On 07/20/12 6:50 PM, Lars Aronsson wrote:
After Wikimania, I took a trip to Toronto, where the Internet Archive has a large book scanning center. If you have worked on Wikisource, I think you know that many of the books there come from the Internet Archive, which provides scanned images and OCR text in the form of a Djvu file, which can be proofread and presented in Wikisource.
I went there to learn more about how to scan books, but another possibility is to use their existing facilities, which currently are not used at full capacity.
Excellent side-trip on your part!!!
The way the collaboration is set up, the room is provided by the University of Toronto, but the equipment and staff belong to the Internet Archive. The participating libraries around Canada decide which books to digitize and pay a small fee to the Internet Archive for scanning them.
How small is small?
This opens up an interesting opportunity. If we want a particular book to be digitized, and we can find it in the library catalogs of the University of Toronto, it might be possible (in theory, at least) for us to present this wish and perhaps provide the money needed, either directly from the Wikimedia Foundation, or its chapters. Canada is a country with many immigrants and the library system has books in many languages.
In due course, this is certainly something that would interest Wikimedia Canada. Multiculturalism has for some years been a key element of social policy.
This brings me to the question: Which books would be the most important to scan, to help Wikipedia?
For the Swedish and Danish Wikipedia, I know this are the out-of-copyright encyclopedias from the early 20th century, that I have already digitized in 2003 and 2008, respectively.

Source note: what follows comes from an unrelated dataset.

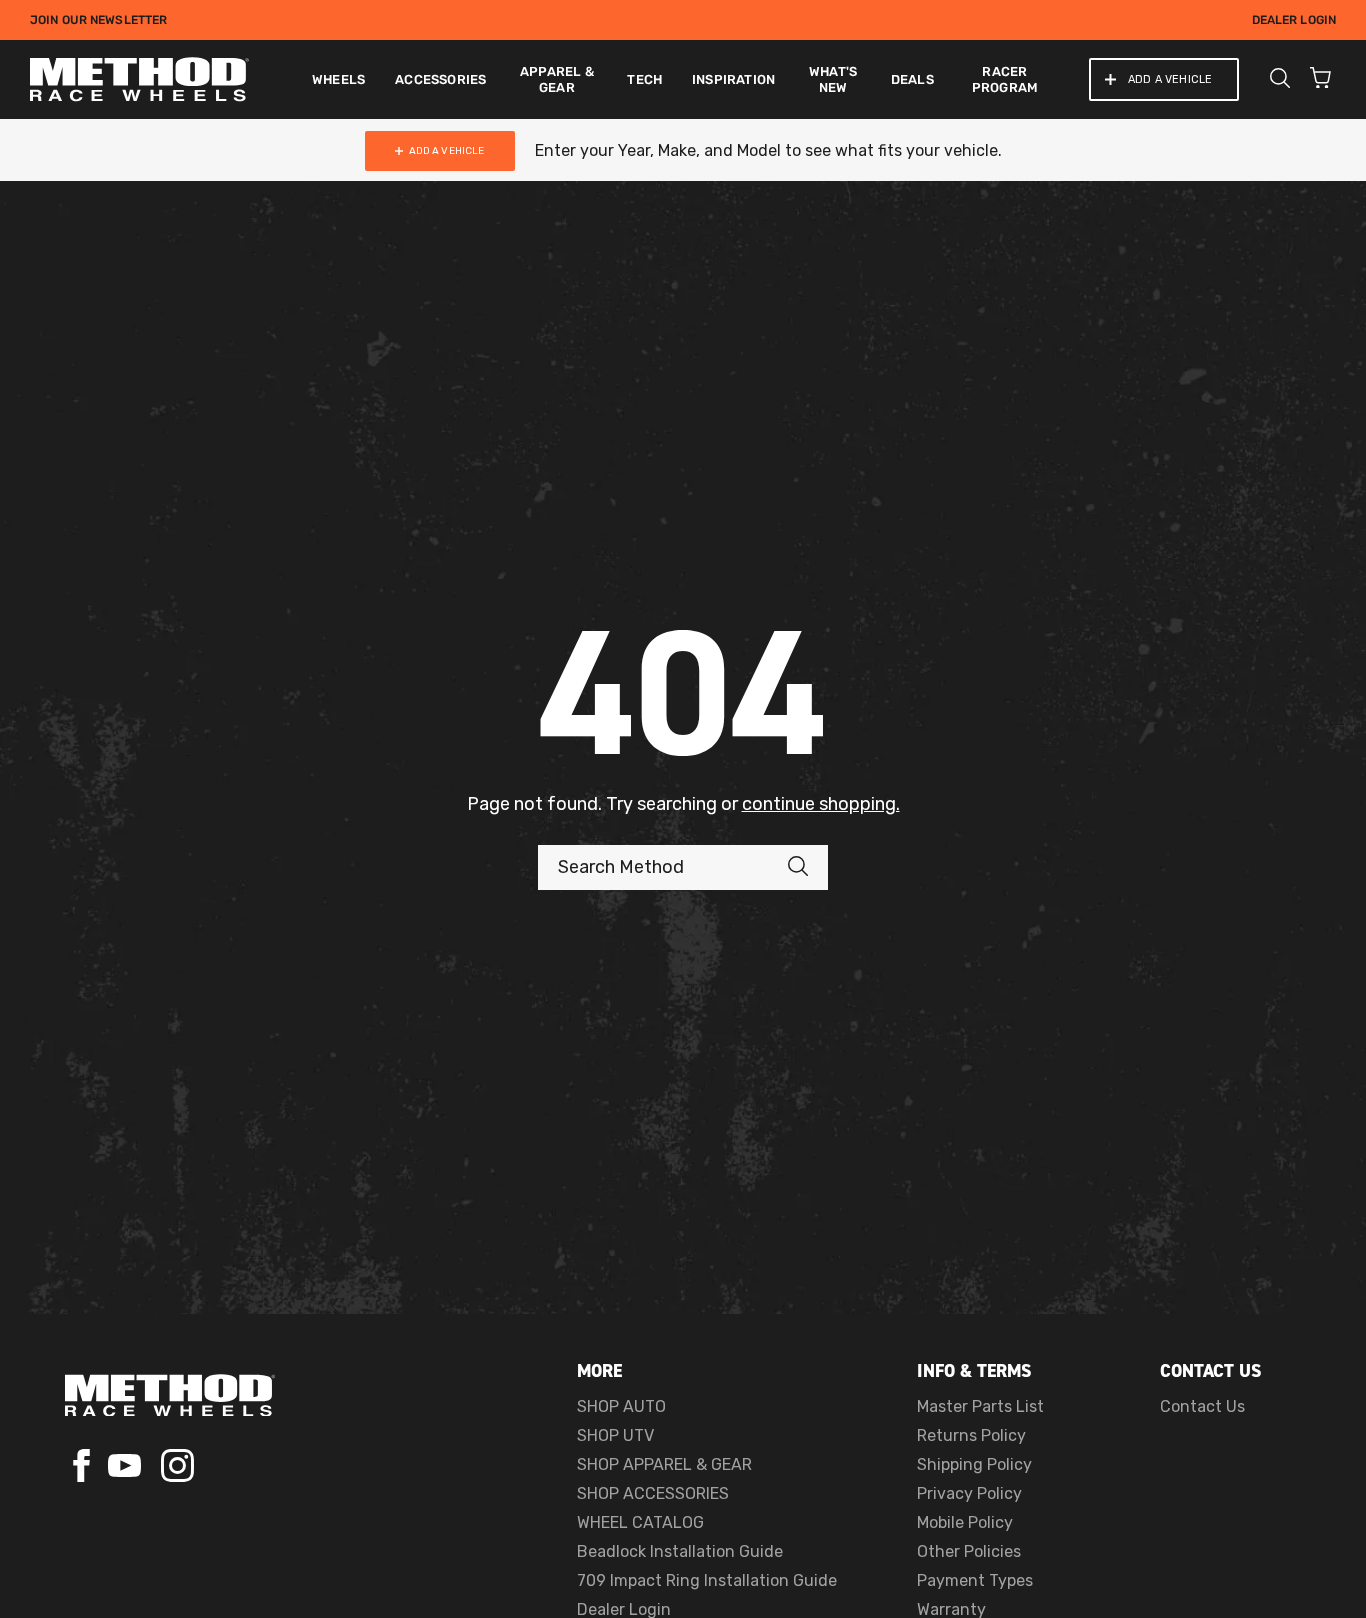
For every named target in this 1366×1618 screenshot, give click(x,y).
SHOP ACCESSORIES (653, 1493)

The Czech "Ottuv slovnik" has already been digitized by Google, as the Wikipedia article points out, http://cs.wikipedia.org/wiki/Ott%C5%AFv_slovn%C3%ADk_nau%C4%8Dn%C3%BD But are the black-and-white scans good enough, or would the Czech community be interested in Internet Archive quality scans in color? If so, we have to figure out if the Internet Archive will scan it for free, if the UofT library will pay, if the Czech chapter can pay (some chapters have money, but are not allowed to send donated money abroad, because of tax deductions), or perhaps the WMF. I saw the Ottuv slovnik on the shelves, in the same building as the scanning stations. It's just waiting for somebody to piece the puzzle together.
But let's begin with a wish list of which books to scan. Of course they need to be out-of-copyright to fit in the Internet Archive, Wikimedia Commons, and in Wikisource. Perhaps illustrated works are more interesting than text?
This would be a GLAM + wiki cooperation that cuts across national borders.
Some countries that do not allow sending donated money abroad may look upon the matter differently if the purpose is to repatriate heritage that is no longer available in the home country.
Out-of-copyright where? Is the Internet Archive willing to scan books that are still protected by copyright in the United States without necessarily putting them online itself? When considered in terms of Canadian copyright law there is considerable material published between 1923 and 1961 that we could accept at Wikilivres.
My personal interest is in periodical publications, and these are more problematical than monographs in any country whose copyrights are based on the date of a person's death.
Illustrated works don't have any particular interest for me. In many cases the illustration appearing in a publication is the only available option. At one time I was looking at a series of 1890s articles in "McClure's Magazine" about the world's 100 most famous paintings. with black-and-white illustrations. What a difference it would make if these texts could be made available with an alternative modern colour version of the illustrations.